**SOURCE DATA**:

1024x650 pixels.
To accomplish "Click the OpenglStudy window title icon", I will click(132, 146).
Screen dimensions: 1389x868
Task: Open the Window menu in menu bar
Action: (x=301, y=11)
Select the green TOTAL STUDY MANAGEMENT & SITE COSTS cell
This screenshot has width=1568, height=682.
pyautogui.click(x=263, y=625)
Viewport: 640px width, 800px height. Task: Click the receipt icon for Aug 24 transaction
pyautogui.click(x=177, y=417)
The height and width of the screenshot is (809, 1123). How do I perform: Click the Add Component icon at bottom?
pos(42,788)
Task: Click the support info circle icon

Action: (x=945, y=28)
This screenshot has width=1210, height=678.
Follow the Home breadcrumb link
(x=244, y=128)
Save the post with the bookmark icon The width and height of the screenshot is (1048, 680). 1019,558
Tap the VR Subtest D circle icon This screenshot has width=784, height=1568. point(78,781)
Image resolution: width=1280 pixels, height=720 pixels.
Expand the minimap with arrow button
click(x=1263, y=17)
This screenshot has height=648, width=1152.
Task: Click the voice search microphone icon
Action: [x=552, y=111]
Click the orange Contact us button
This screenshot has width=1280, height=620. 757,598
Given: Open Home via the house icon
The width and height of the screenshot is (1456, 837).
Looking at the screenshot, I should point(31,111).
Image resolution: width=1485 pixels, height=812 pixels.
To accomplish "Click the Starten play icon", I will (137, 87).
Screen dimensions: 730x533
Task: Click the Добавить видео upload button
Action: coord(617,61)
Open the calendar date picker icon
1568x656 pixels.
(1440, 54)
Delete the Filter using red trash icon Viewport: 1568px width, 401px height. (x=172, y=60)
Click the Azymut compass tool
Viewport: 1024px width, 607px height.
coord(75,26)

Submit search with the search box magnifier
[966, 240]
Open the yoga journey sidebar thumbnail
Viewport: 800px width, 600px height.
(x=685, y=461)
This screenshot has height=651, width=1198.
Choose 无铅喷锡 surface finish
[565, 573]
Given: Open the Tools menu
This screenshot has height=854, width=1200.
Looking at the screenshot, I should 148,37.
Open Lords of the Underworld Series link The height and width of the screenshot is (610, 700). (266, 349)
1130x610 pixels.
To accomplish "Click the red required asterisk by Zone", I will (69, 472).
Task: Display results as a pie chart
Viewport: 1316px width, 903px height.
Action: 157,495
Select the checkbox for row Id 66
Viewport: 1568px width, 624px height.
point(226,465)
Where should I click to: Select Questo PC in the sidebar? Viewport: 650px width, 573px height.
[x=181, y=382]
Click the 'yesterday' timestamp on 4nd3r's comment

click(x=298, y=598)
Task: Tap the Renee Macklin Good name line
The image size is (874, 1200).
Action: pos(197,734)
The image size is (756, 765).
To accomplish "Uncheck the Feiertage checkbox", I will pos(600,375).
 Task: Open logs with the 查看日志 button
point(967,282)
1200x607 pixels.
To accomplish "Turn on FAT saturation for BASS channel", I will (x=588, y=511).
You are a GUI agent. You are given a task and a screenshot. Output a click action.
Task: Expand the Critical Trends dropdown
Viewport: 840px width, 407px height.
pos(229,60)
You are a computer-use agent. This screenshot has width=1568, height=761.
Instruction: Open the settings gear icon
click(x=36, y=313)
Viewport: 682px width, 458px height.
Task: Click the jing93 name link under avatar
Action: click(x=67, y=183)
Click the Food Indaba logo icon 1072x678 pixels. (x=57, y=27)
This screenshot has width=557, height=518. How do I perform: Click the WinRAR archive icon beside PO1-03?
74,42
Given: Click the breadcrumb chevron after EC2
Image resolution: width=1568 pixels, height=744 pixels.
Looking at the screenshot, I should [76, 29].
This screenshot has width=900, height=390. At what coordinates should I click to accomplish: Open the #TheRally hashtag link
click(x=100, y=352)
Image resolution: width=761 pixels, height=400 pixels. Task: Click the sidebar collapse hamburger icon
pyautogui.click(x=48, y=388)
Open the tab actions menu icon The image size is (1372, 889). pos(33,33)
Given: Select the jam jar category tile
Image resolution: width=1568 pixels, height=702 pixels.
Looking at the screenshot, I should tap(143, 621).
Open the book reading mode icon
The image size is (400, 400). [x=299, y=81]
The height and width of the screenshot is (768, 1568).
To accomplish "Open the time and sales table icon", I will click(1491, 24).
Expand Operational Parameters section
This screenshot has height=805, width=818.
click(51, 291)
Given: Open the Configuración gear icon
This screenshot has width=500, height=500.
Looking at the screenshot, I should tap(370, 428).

**PROBLEM DESCRIPTION**:
Exactly reproduce every record.

**EXERCISE SOLUTION**:
1024x650 pixels.
To accomplish "Click the OpenglStudy window title icon", I will click(132, 146).
Screen dimensions: 1389x868
Task: Open the Window menu in menu bar
Action: (x=301, y=11)
Select the green TOTAL STUDY MANAGEMENT & SITE COSTS cell
This screenshot has width=1568, height=682.
pyautogui.click(x=263, y=625)
Viewport: 640px width, 800px height. Task: Click the receipt icon for Aug 24 transaction
pyautogui.click(x=177, y=417)
The height and width of the screenshot is (809, 1123). How do I perform: Click the Add Component icon at bottom?
pos(42,788)
Task: Click the support info circle icon

Action: (x=945, y=28)
This screenshot has width=1210, height=678.
Follow the Home breadcrumb link
(x=244, y=128)
Save the post with the bookmark icon The width and height of the screenshot is (1048, 680). 1019,558
Tap the VR Subtest D circle icon This screenshot has width=784, height=1568. point(78,781)
Image resolution: width=1280 pixels, height=720 pixels.
Expand the minimap with arrow button
click(x=1263, y=17)
This screenshot has height=648, width=1152.
Task: Click the voice search microphone icon
Action: [x=552, y=111]
Click the orange Contact us button
This screenshot has width=1280, height=620. 757,598
Given: Open Home via the house icon
The width and height of the screenshot is (1456, 837).
Looking at the screenshot, I should point(31,111).
Image resolution: width=1485 pixels, height=812 pixels.
To accomplish "Click the Starten play icon", I will (137, 87).
Screen dimensions: 730x533
Task: Click the Добавить видео upload button
Action: coord(617,61)
Open the calendar date picker icon
1568x656 pixels.
(1440, 54)
Delete the Filter using red trash icon Viewport: 1568px width, 401px height. (x=172, y=60)
Click the Azymut compass tool
Viewport: 1024px width, 607px height.
coord(75,26)

Submit search with the search box magnifier
[966, 240]
Open the yoga journey sidebar thumbnail
Viewport: 800px width, 600px height.
(x=685, y=461)
This screenshot has height=651, width=1198.
Choose 无铅喷锡 surface finish
[565, 573]
Given: Open the Tools menu
This screenshot has height=854, width=1200.
Looking at the screenshot, I should 148,37.
Open Lords of the Underworld Series link The height and width of the screenshot is (610, 700). (266, 349)
1130x610 pixels.
To accomplish "Click the red required asterisk by Zone", I will (69, 472).
Task: Display results as a pie chart
Viewport: 1316px width, 903px height.
Action: 157,495
Select the checkbox for row Id 66
Viewport: 1568px width, 624px height.
point(226,465)
Where should I click to: Select Questo PC in the sidebar? Viewport: 650px width, 573px height.
[x=181, y=382]
Click the 'yesterday' timestamp on 4nd3r's comment

click(x=298, y=598)
Task: Tap the Renee Macklin Good name line
The image size is (874, 1200).
Action: pos(197,734)
The image size is (756, 765).
To accomplish "Uncheck the Feiertage checkbox", I will pos(600,375).
 Task: Open logs with the 查看日志 button
point(967,282)
1200x607 pixels.
To accomplish "Turn on FAT saturation for BASS channel", I will (x=588, y=511).
You are a GUI agent. You are given a task and a screenshot. Output a click action.
Task: Expand the Critical Trends dropdown
Viewport: 840px width, 407px height.
pos(229,60)
You are a computer-use agent. This screenshot has width=1568, height=761.
Instruction: Open the settings gear icon
click(x=36, y=313)
Viewport: 682px width, 458px height.
Task: Click the jing93 name link under avatar
Action: click(x=67, y=183)
Click the Food Indaba logo icon 1072x678 pixels. (x=57, y=27)
This screenshot has width=557, height=518. How do I perform: Click the WinRAR archive icon beside PO1-03?
74,42
Given: Click the breadcrumb chevron after EC2
Image resolution: width=1568 pixels, height=744 pixels.
Looking at the screenshot, I should [76, 29].
This screenshot has width=900, height=390. At what coordinates should I click to accomplish: Open the #TheRally hashtag link
click(x=100, y=352)
Image resolution: width=761 pixels, height=400 pixels. Task: Click the sidebar collapse hamburger icon
pyautogui.click(x=48, y=388)
Open the tab actions menu icon The image size is (1372, 889). pos(33,33)
Given: Select the jam jar category tile
Image resolution: width=1568 pixels, height=702 pixels.
Looking at the screenshot, I should tap(143, 621).
Open the book reading mode icon
The image size is (400, 400). [x=299, y=81]
The height and width of the screenshot is (768, 1568).
To accomplish "Open the time and sales table icon", I will click(1491, 24).
Expand Operational Parameters section
This screenshot has height=805, width=818.
click(51, 291)
Given: Open the Configuración gear icon
This screenshot has width=500, height=500.
Looking at the screenshot, I should tap(370, 428).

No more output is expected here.